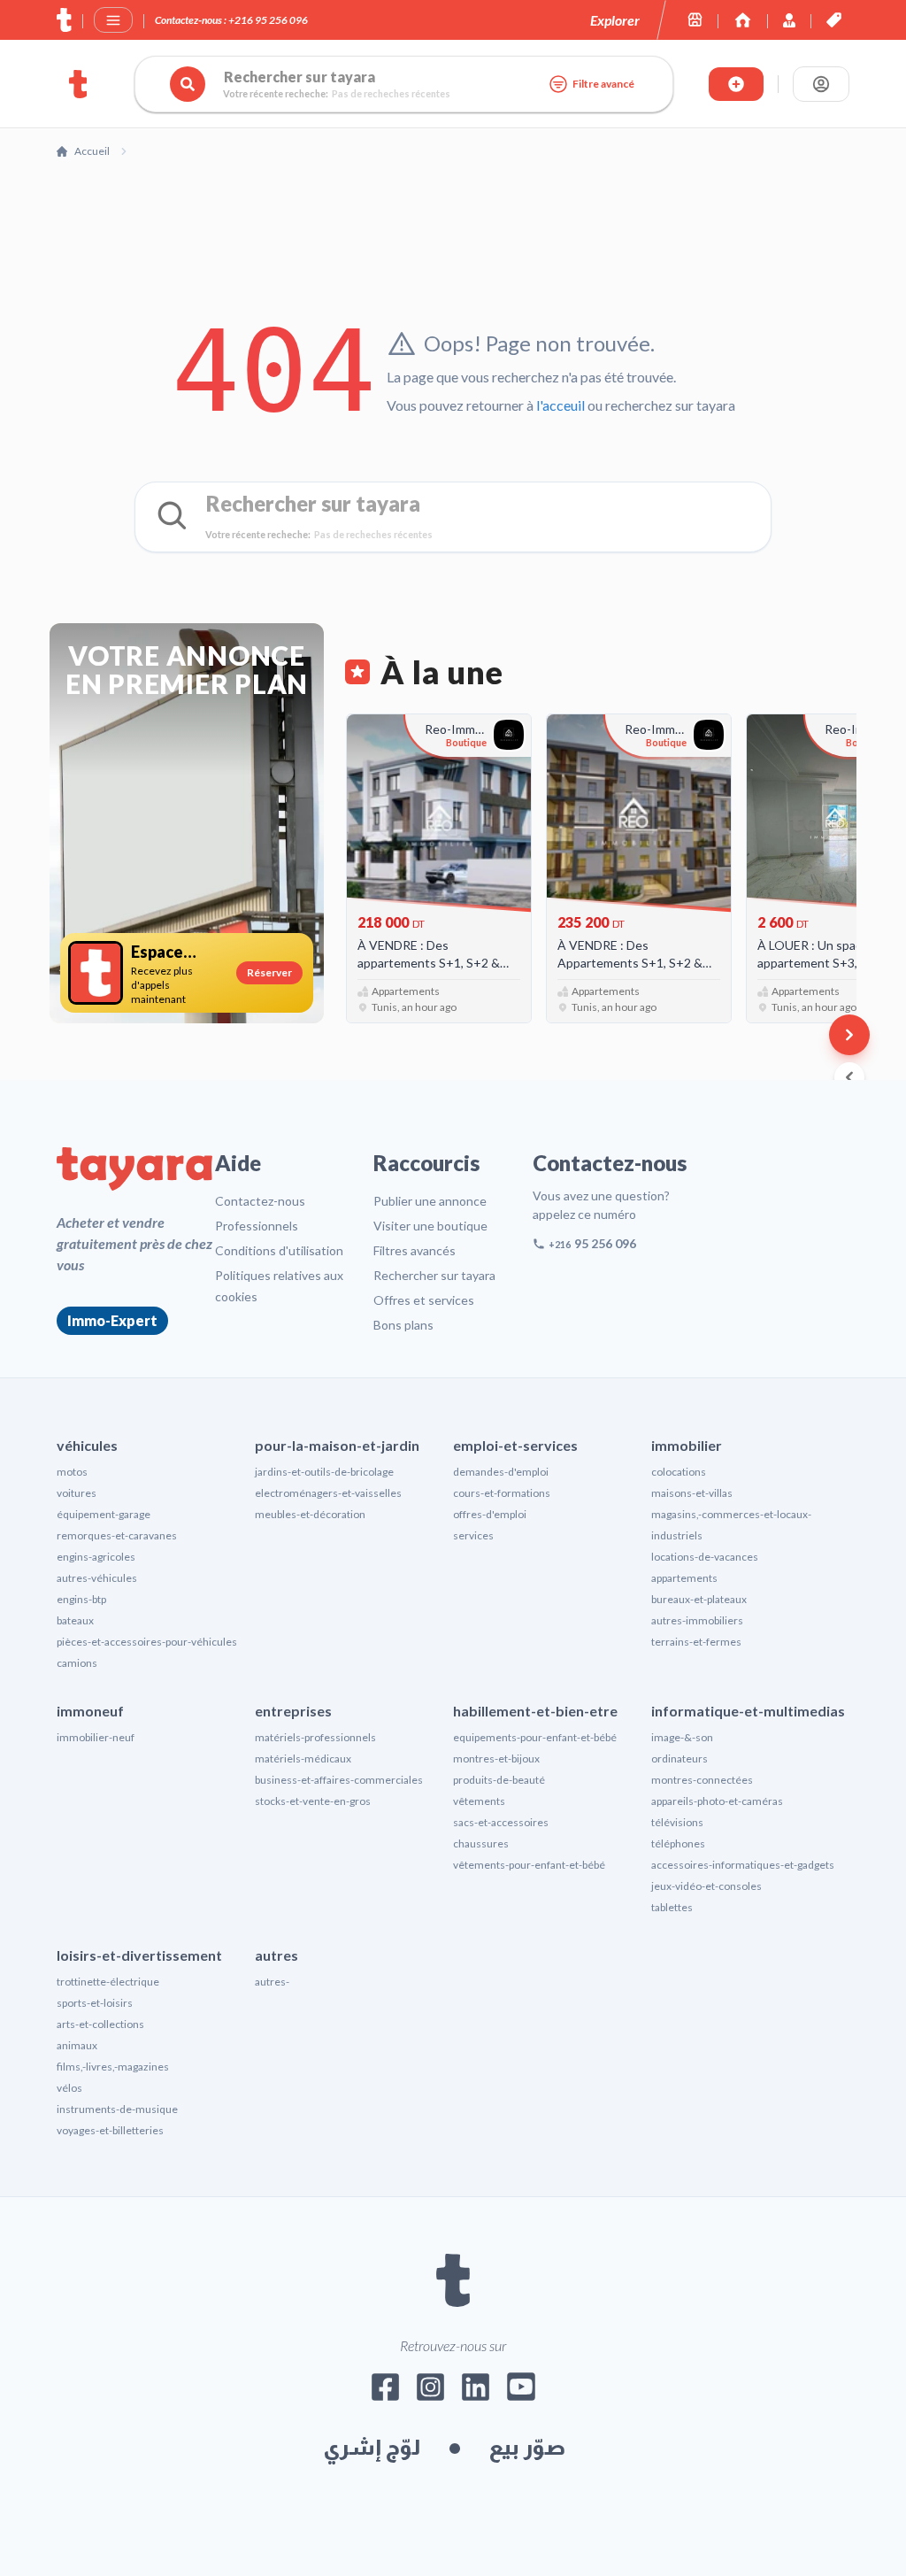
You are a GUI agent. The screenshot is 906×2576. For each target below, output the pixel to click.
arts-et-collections (100, 2024)
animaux (77, 2045)
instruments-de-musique (117, 2109)
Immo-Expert (112, 1320)
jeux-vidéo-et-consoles (706, 1886)
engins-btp (81, 1599)
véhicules (87, 1445)
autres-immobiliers (697, 1620)
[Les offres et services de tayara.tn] (833, 20)
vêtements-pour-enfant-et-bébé (529, 1864)
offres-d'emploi (489, 1514)
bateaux (75, 1620)
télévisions (677, 1822)
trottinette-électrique (108, 1981)
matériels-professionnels (315, 1737)
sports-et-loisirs (95, 2002)
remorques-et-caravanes (117, 1535)
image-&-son (682, 1737)
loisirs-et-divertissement (139, 1955)
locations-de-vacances (704, 1556)
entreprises (293, 1710)
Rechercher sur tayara (434, 1275)
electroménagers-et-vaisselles (328, 1493)
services (473, 1535)
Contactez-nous (260, 1200)
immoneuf (90, 1710)
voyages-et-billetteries (110, 2130)
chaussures (481, 1843)
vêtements (479, 1801)
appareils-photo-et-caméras (717, 1801)
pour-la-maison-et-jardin (337, 1445)
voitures (76, 1493)
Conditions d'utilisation (279, 1250)
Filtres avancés (414, 1250)
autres (276, 1955)
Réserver (269, 972)
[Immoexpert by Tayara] (743, 20)
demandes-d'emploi (501, 1471)
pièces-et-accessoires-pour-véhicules (147, 1641)
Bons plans (403, 1324)
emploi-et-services (515, 1445)
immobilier (686, 1445)
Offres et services (423, 1299)
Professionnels (256, 1225)
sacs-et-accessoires (501, 1822)
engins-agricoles (96, 1556)
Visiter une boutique (430, 1225)
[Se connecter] (821, 84)
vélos (69, 2087)
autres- (272, 1981)
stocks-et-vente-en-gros (313, 1801)
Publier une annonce (430, 1200)
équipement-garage (103, 1514)
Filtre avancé (603, 83)
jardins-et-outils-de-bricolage (324, 1471)
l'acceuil (560, 405)
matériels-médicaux (303, 1758)
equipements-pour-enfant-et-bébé (535, 1737)
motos (72, 1471)
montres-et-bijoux (496, 1758)
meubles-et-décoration (310, 1514)
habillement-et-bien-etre (535, 1710)
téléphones (678, 1843)
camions (77, 1663)
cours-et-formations (501, 1493)
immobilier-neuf (95, 1737)
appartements (684, 1578)
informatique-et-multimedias (748, 1710)
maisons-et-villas (692, 1493)
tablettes (672, 1907)
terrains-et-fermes (696, 1641)
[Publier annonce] (736, 84)
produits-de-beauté (499, 1779)
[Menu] (113, 20)
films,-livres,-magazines (113, 2066)
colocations (678, 1471)
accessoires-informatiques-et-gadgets (742, 1864)
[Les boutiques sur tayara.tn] (695, 20)
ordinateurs (679, 1758)
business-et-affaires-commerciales (339, 1779)
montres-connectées (702, 1779)
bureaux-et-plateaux (699, 1599)
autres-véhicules (97, 1578)
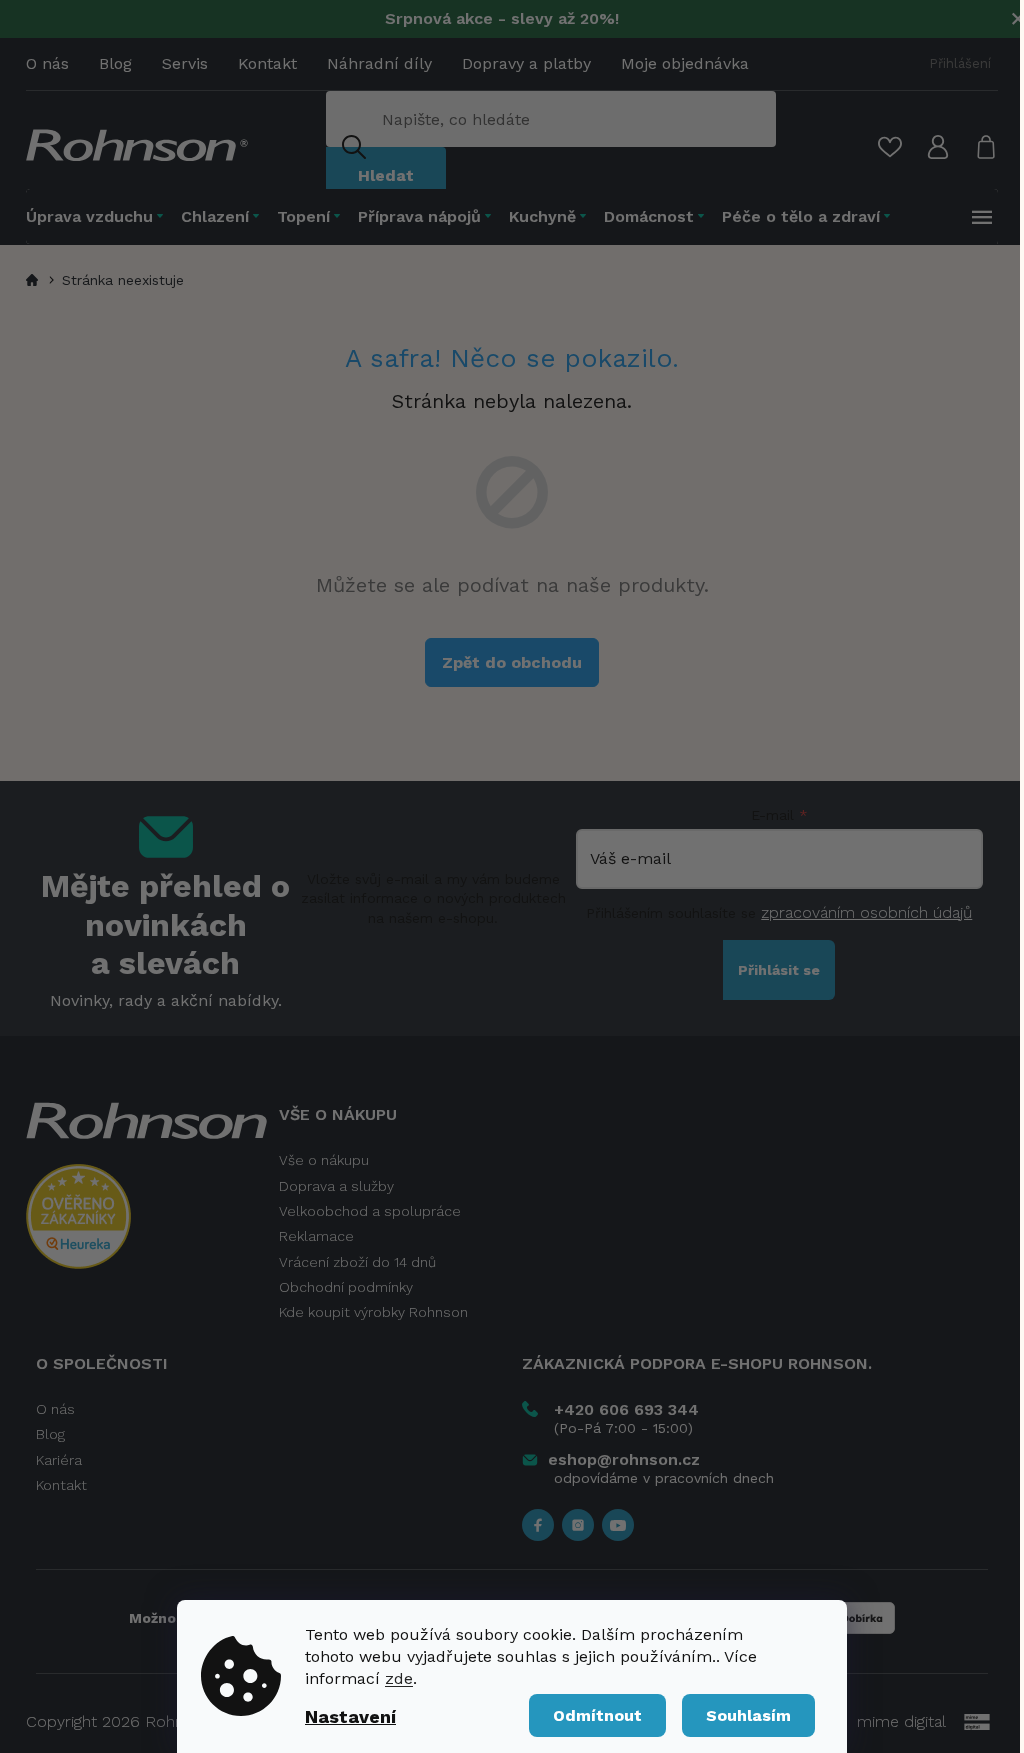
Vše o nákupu (324, 1160)
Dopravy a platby (526, 63)
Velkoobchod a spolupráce (370, 1211)
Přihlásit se (779, 970)
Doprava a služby (336, 1186)
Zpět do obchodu (512, 662)
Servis (185, 63)
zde (399, 1678)
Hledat (386, 175)
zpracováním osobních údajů (866, 912)
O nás (47, 63)
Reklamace (316, 1236)
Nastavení (350, 1716)
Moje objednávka (685, 63)
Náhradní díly (379, 63)
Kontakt (267, 63)
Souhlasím (748, 1715)
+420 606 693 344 (626, 1409)
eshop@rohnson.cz (624, 1459)
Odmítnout (597, 1715)
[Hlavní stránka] (35, 280)
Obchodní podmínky (346, 1287)
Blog (115, 63)
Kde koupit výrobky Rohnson (373, 1312)
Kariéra (59, 1460)
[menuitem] (99, 216)
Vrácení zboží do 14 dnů (357, 1262)
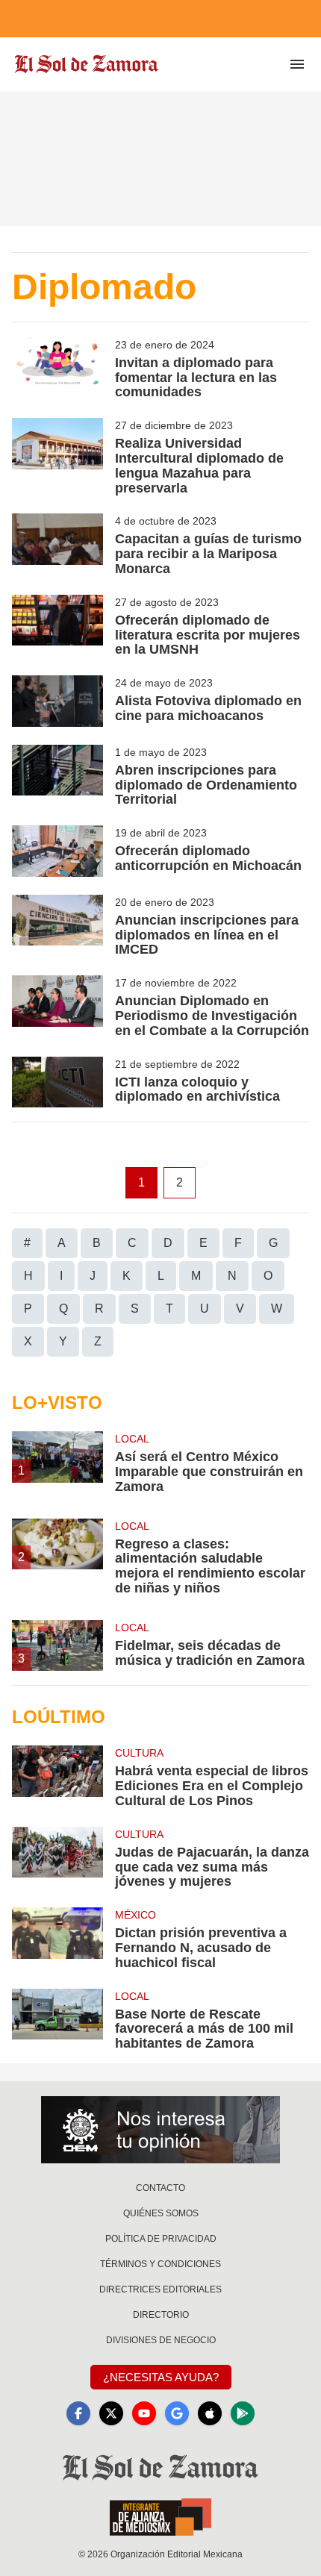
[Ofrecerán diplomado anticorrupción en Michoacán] (57, 851)
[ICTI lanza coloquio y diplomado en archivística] (57, 1082)
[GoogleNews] (177, 2413)
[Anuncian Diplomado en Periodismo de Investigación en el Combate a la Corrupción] (57, 1006)
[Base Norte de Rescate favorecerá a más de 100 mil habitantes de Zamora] (57, 2020)
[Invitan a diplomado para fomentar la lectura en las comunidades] (57, 368)
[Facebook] (78, 2413)
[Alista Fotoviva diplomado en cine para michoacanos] (57, 701)
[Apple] (210, 2413)
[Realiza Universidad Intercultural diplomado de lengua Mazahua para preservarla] (57, 456)
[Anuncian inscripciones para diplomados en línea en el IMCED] (57, 926)
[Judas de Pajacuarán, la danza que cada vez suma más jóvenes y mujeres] (57, 1858)
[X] (111, 2413)
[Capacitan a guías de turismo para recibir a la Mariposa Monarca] (57, 544)
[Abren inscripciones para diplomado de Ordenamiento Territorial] (57, 776)
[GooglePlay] (243, 2413)
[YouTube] (144, 2413)
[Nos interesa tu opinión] (160, 2129)
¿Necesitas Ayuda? (161, 2377)
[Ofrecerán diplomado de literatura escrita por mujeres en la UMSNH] (57, 626)
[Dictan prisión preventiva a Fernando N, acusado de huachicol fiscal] (57, 1938)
----
The stretch to restate runs from the line above containing "immobilier-neuf (95, 1737)" through the line containing "[Ofrecerán diplomado anticorrupción". Copy it word for word, ends included, without pictures.

#### Written answer:
immobilier-neuf (95, 1737)
appartements (684, 1578)
informatique-et-multimedias (748, 1710)
maisons-et-villas (692, 1493)
tablettes (672, 1907)
terrains-et-fermes (696, 1641)
[Publier annonce] (736, 84)
produits-de-beauté (499, 1779)
[Menu] (113, 20)
films,-livres,-magazines (113, 2066)
colocations (678, 1471)
accessoires-informatiques-et-gadgets (742, 1864)
[Les boutiques sur tayara.tn] (695, 20)
ordinateurs (679, 1758)
business-et-affaires-commerciales (339, 1779)
montres-connectées (702, 1779)
bureaux-et-plateaux (699, 1599)
autres-véhicules (97, 1578)
Vše o nákupu (324, 1160)
Dopravy a platby (526, 63)
Velkoobchod a spolupráce (370, 1211)
Přihlásit se (779, 970)
Doprava a služby (336, 1186)
Zpět do obchodu (512, 662)
Servis (185, 63)
zde (399, 1678)
Hledat (386, 175)
zpracováním osobních údajů (866, 912)
O nás (47, 63)
Reklamace (316, 1236)
Nastavení (350, 1716)
Moje objednávka (685, 63)
Náhradní díly (379, 63)
Kontakt (267, 63)
Souhlasím (748, 1715)
+420 606 693 344 (626, 1409)
eshop@rohnson.cz (624, 1459)
Odmítnout (597, 1715)
[Hlavní stránka] (35, 280)
Obchodní podmínky (346, 1287)
Blog (115, 63)
Kde koupit výrobky Rohnson (373, 1312)
Kariéra (59, 1460)
[menuitem] (99, 216)
Vrácení zboží do 14 dnů (357, 1262)
[Ofrecerán diplomado anticorrupción en Michoacán] (57, 851)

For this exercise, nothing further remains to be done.